Bug 1212702

Summary: allow headless gnome-shell start
Product: Red Hat Enterprise Linux 7 Reporter: Vladimir Benes <vbenes>
Component: mutterAssignee: Florian Müllner <fmuellner>
Status: CLOSED ERRATA QA Contact: Desktop QE <desktop-qa-list>
Severity: unspecified Docs Contact:
Priority: unspecified    
Version: 7.2CC: ayadav, mclasen, mdomonko, otaylor, rstrode, svashisht, tpelka, vrutkovs
Target Milestone: rc   
Target Release: ---   
Hardware: Unspecified   
OS: Unspecified   
Whiteboard:
Fixed In Version: Doc Type: Bug Fix
Doc Text:
Story Points: ---
Clone Of:
: 1243856 1273984 (view as bug list) Environment:
Last Closed: 2015-11-19 07:18:52 UTC Type: Bug
Regression: --- Mount Type: ---
Documentation: --- CRM:
Verified Versions: Category: ---
oVirt Team: --- RHEL 7.3 requirements from Atomic Host:
Cloudforms Team: --- Target Upstream Version:
Embargoed:
Bug Depends On:    
Bug Blocks: 1243856, 1273984, 1273986    
Attachments:
Description Flags
File: backtrace
none
Session log none

Description Vladimir Benes 2015-04-17 07:05:24 UTC
Description of problem:
We need to start gnome shell without monitor attached. We may use dummy driver as a workaround for testing now but this has some implications in policykit not taking session the same way as real one (more details here 1181816).

There is an upstream bug that deals with this issue for gnome 3.16 but it wasn't solved.  
https://bugzilla.gnome.org/show_bug.cgi?id=730551

Version-Release number of selected component (if applicable):
mutter-3.14.2-1.el7.x86_64
gnome-shell-3.14.2-3.el7.x86_64

How reproducible:
always

Steps to Reproduce:
1.obtain a box with supported card (nvidia/intel/amd)
2.disconnect monitor
2.boot to graphical env
3.connect monitor back

Actual results:
crash

Expected results:
no crash


Additional info:

Comment 2 Florian Müllner 2015-07-16 14:59:50 UTC
I should note that I did all testing on a laptop, turning monitors off/on using xrandr, so testing of an actual headless start will be appreciated.
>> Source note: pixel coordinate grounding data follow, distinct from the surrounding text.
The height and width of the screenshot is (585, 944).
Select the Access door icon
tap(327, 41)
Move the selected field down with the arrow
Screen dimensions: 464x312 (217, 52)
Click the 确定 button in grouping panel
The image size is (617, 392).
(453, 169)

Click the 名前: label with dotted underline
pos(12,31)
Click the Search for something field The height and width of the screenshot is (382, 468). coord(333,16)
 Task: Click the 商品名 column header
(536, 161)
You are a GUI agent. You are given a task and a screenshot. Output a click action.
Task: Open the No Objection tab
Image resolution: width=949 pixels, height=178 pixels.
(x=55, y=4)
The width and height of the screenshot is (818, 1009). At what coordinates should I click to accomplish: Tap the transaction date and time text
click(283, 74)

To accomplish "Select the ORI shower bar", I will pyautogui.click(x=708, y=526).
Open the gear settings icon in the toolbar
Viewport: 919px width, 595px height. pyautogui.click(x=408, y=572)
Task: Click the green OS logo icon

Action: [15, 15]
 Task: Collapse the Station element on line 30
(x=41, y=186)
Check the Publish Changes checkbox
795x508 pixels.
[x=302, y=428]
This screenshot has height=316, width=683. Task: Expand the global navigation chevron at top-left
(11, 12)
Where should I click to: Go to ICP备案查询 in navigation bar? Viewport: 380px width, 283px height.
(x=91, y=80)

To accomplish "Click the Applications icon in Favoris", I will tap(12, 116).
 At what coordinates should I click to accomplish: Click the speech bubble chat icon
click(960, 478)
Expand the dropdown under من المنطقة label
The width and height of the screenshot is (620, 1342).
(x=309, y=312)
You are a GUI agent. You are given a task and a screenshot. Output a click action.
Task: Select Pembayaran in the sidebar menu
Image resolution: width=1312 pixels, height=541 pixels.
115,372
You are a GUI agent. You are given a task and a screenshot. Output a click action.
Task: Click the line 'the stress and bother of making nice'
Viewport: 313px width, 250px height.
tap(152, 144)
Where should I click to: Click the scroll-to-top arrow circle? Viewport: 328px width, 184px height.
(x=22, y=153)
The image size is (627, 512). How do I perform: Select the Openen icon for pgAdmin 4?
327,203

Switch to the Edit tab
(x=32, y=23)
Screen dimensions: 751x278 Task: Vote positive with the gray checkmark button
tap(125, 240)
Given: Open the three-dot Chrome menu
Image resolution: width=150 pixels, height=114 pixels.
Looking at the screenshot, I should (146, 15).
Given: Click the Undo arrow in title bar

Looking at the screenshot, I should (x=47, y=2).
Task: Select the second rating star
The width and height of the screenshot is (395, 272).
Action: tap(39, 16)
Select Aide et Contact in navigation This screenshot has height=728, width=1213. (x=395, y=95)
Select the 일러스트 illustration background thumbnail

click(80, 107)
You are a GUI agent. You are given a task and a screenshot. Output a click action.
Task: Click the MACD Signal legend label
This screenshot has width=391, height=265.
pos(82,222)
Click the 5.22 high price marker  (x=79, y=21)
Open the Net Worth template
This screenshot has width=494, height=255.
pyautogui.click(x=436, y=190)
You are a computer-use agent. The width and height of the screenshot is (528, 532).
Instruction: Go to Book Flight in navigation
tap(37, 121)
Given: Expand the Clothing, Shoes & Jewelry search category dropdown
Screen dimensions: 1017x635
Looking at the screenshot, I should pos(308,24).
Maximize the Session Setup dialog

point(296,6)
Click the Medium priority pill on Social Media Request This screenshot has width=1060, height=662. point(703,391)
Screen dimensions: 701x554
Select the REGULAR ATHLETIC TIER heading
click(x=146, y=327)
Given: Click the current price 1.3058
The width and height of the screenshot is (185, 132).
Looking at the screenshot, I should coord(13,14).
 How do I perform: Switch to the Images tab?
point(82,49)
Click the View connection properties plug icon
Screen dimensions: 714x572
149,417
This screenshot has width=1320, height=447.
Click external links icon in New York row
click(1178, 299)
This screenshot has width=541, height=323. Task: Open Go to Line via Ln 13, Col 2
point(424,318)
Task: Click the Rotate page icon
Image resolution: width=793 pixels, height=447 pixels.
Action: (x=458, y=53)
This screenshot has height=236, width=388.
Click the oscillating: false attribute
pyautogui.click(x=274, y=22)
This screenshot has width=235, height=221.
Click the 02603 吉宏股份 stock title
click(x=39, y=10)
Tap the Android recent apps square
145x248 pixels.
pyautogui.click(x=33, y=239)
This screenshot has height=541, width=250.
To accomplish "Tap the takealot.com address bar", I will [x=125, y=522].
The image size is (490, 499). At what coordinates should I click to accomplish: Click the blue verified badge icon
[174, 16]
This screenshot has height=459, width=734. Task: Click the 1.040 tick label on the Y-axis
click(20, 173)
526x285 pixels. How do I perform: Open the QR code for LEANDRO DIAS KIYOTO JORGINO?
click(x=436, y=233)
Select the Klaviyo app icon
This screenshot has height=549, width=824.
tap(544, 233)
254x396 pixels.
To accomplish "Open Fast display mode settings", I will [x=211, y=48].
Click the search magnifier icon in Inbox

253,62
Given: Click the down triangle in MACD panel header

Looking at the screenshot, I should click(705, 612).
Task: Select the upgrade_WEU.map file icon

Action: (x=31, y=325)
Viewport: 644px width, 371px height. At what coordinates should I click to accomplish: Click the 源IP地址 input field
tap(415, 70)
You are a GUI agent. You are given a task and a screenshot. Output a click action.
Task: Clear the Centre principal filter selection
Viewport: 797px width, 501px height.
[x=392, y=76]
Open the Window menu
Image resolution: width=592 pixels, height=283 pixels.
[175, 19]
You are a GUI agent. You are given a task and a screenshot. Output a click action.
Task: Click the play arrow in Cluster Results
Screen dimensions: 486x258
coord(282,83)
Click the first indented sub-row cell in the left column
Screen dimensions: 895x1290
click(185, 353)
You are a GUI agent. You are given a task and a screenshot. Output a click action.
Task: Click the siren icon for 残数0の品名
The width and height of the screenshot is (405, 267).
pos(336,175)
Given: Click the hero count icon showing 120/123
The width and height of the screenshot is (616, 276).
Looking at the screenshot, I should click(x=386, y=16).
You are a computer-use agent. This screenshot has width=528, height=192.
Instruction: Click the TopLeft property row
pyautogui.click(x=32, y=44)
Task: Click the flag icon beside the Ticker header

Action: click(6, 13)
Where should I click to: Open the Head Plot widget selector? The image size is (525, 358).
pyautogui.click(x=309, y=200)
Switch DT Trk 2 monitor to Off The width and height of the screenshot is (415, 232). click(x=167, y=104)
However we will need some changes on the shell side as well, so until we get a build for bug 1243856, I expect this to fail.

Comment 3 Michal Domonkos 2015-07-17 11:39:44 UTC
Hey Florian,

I've tried this on a workstation machine with a GPU and no monitors connected but it didn't work.  See https://bugzilla.redhat.com/show_bug.cgi?id=1243856#c2

Comment 4 Ray Strode [halfline] 2015-09-15 16:38:30 UTC
*** Bug 1250128 has been marked as a duplicate of this bug. ***

Comment 5 Ray Strode [halfline] 2015-09-15 16:39:07 UTC
moving back to assigned given comment 3.

Comment 6 Florian Müllner 2015-09-24 11:44:16 UTC
*** Bug 1265316 has been marked as a duplicate of this bug. ***

Comment 7 Vadim Rutkovsky 2015-09-25 10:36:17 UTC
Another user experienced a similar problem:

Crashes on automatic/timed login

Reproduced so far on wlan-r2s36.wlan.rhts.eng.bos.redhat.com only

reporter:       libreport-2.1.11
backtrace_rating: 4
cmdline:        /usr/bin/gnome-shell
crash_function: _meta_window_shared_new
event_log:      
executable:     /usr/bin/gnome-shell
global_pid:     3178
kernel:         3.10.0-319.el7.x86_64
package:        gnome-shell-3.14.4-32.el7
reason:         gnome-shell killed by SIGSEGV
runlevel:       N 3
type:           CCpp
uid:            1000

Comment 8 Vadim Rutkovsky 2015-09-25 10:36:19 UTC
Created attachment 1076988 [details]
File: backtrace

Comment 9 Ray Strode [halfline] 2015-09-25 12:14:42 UTC
just look quickly looking at the backtrace this morning while sipping coffee I see the line that crashes is this one:

g_signal_emit_by_name (window->screen,
                       "window-entered-monitor",
                       window->monitor->number,
                       window);

Window is clearly value, and window->screen is clearly valid or it would have crashed earlier.  That makes me suspect that window->monitor is NULL.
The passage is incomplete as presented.